For One Democrat, the Price of Bucking Her Party Is a Flood of Bad Reviews

Dean’s Car Care, an auto repair shop in Portland, Ore., used to regularly rack up five stars and gushing accolades on Yelp and Google Reviews for its reliable and friendly service.

“Honest and affordable. What else could you ask for?” one happy repeat customer wrote online in 2016. The reviewer said he had moved to a different part of the city, “but I still drive up to Dean’s whenever I need work done on my car or my truck.”

That was then, before the owner, Marie Gluesenkamp Pérez, was elected to Congress last year as a Democrat, and became one of only a small number of lawmakers in her party who periodically crosses over to vote with Republicans.

These days, Ms. Gluesenkamp Pérez is one of the most vulnerable Democrats in Congress, and Dean’s — the family business named for her husband — has become the target of vicious online trolling from the left. Progressives from around the country are review-bombing the establishment with posts expressing their ire at the first-term congresswoman for siding with Republicans on a bill to repeal President Biden’s student loan relief initiative.

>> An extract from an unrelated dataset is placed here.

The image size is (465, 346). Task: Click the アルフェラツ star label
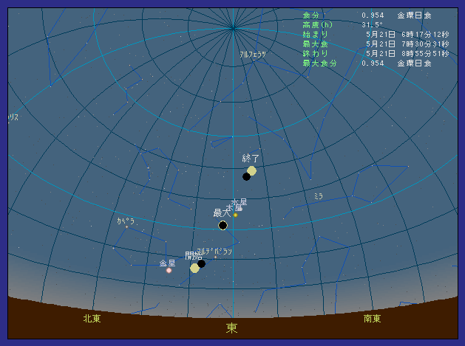coord(252,55)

“Worst car care Ive been to,” one Yelp reviewer wrote in a now-typical post in May, shortly after Ms. Gluesenkamp Pérez cast that vote. “My car was dirtier than when I dropped it off.” He added: “It also didnt help that Marie was bragging about her PPP loan and in the same sentence said f students. Shes very hypocritical.”

Added another: “This place is horrible. They charge interest that compounds daily. Ohh wait that’s student loans. This place really is the worst.”

The online abuse may be an occupational hazard of serving in Congress at a tribal moment in politics, when there is little room for lawmakers to break with their own party, no matter the circumstances or the issue.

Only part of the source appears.